=== Work instruction ===
Every line of the entries with the word "click" in it should be shown.

*** Exercise data Section Begins ***

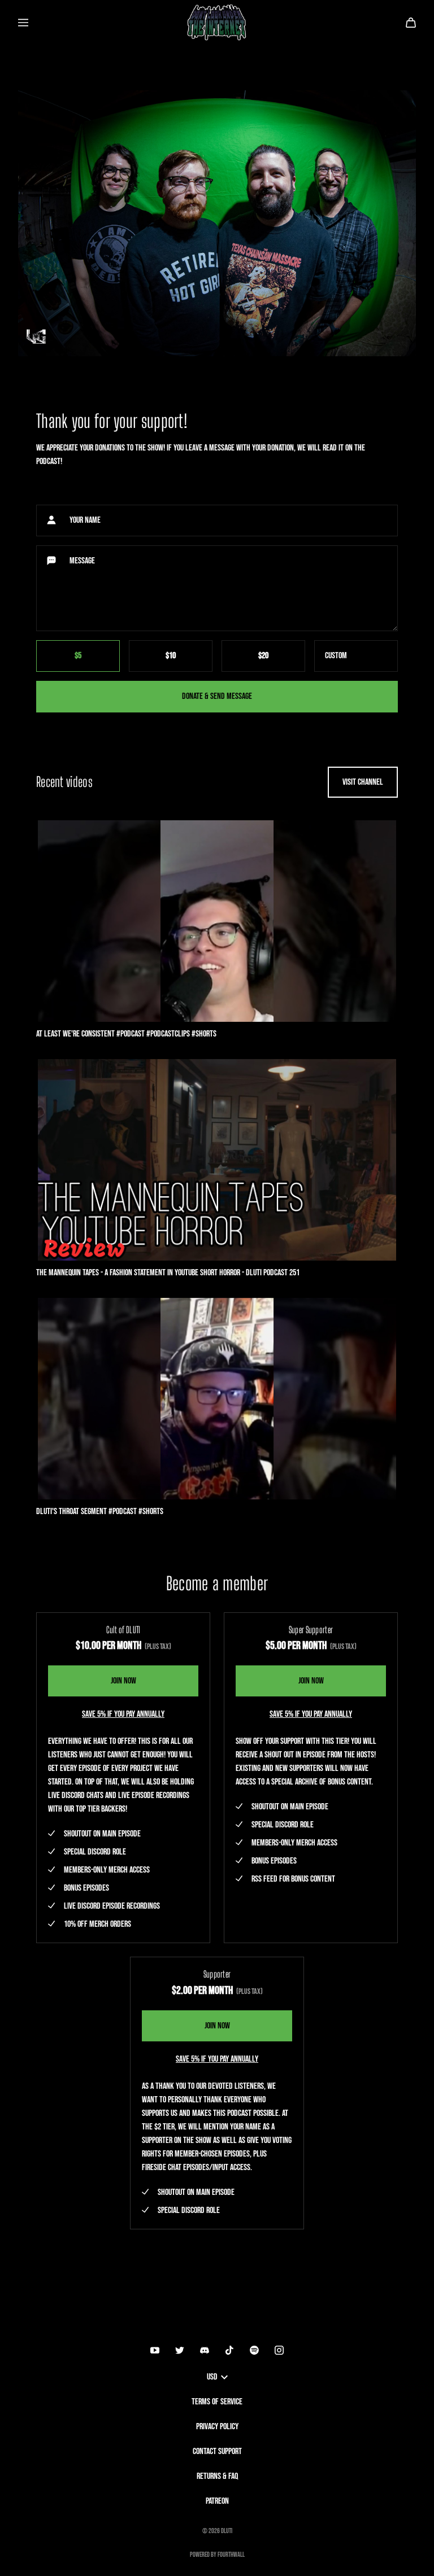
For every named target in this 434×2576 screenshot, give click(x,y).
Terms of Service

*** Exercise data Section Ends ***
*** Exercise data Section Begins ***

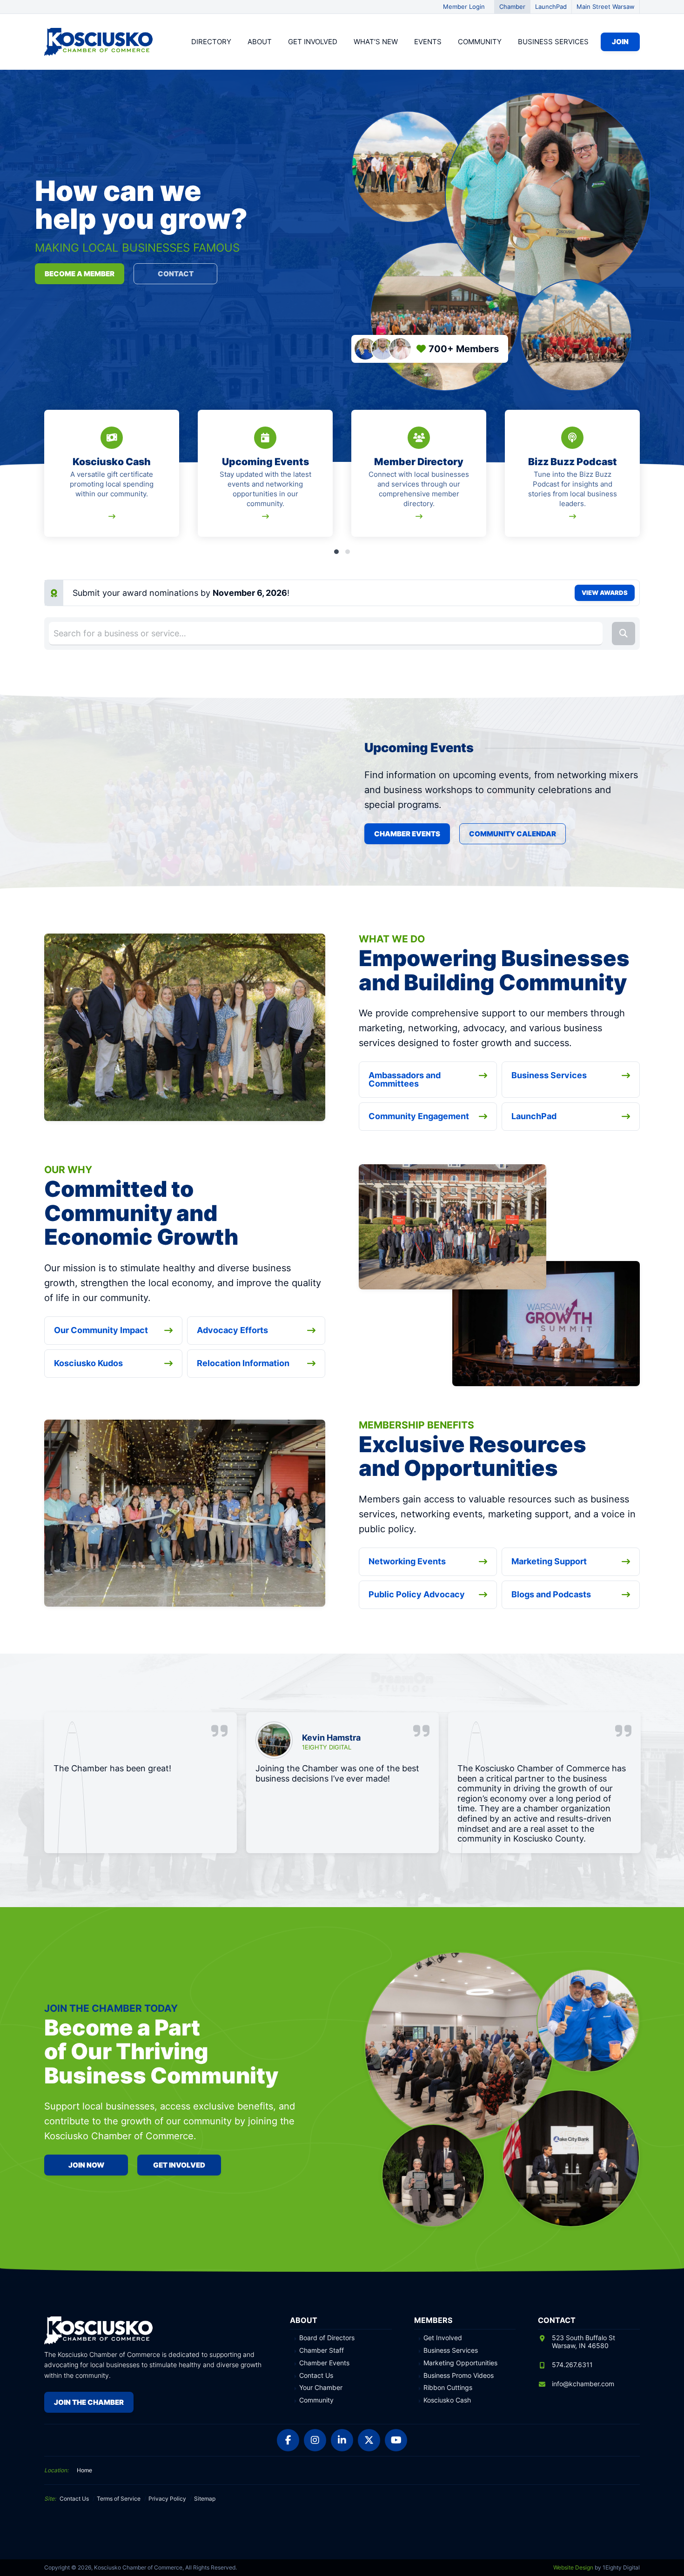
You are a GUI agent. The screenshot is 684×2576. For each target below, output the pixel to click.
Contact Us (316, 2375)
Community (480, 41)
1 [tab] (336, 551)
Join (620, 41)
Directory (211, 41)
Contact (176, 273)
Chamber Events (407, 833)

*** Exercise data Section Ends ***
*** Exercise data Section Begins ***

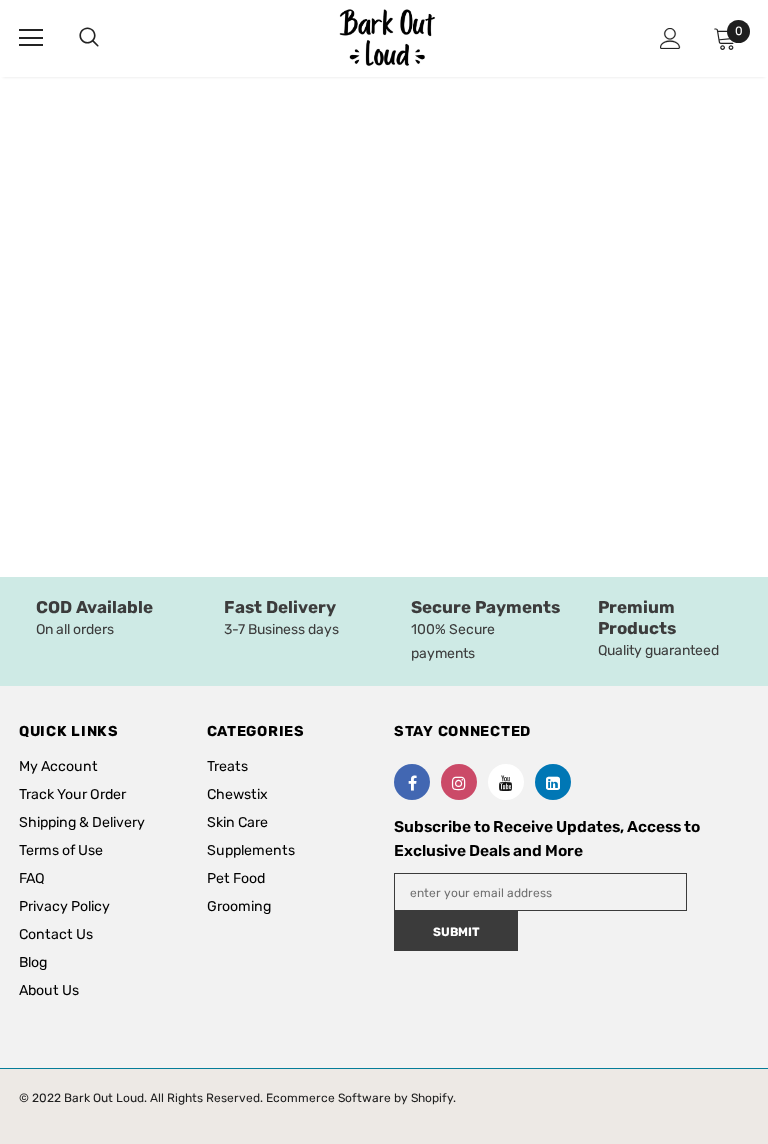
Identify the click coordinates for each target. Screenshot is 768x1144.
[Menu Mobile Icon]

*** Exercise data Section Ends ***

=== Task output ===
For every named target in this 434×2576 screenshot, give click(x,y).
You are a GUI agent. The screenshot is 684×2576. For each target below, output the pixel to click.
Identify the click coordinates for each target. Screenshot is 768x1144.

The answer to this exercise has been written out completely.